▶ **YOUR TASK**: Below are records; extract exactly the lines from the one with "Where should I" through the final line, including both, but drop the pictures.

[Data entries]
=== Section Start ===

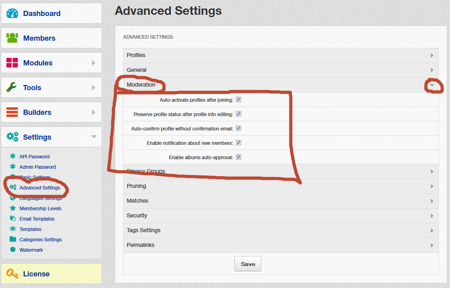Disable notification about new members checkbox
The width and height of the screenshot is (450, 288).
pyautogui.click(x=238, y=143)
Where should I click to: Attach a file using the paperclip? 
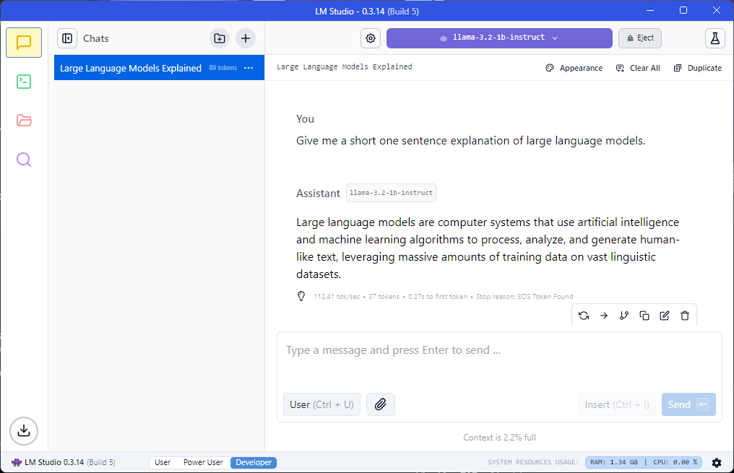tap(381, 404)
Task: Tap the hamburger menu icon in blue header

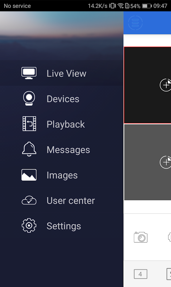Action: (136, 23)
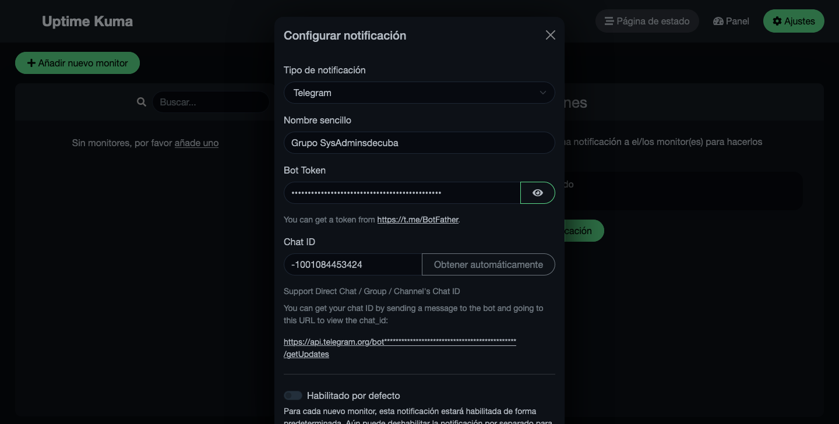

=== Section End ===

▶ **ANSWER SPACE**:
Where should I click to: Attach a file using the paperclip? 
tap(381, 404)
Task: Tap the hamburger menu icon in blue header

Action: (136, 23)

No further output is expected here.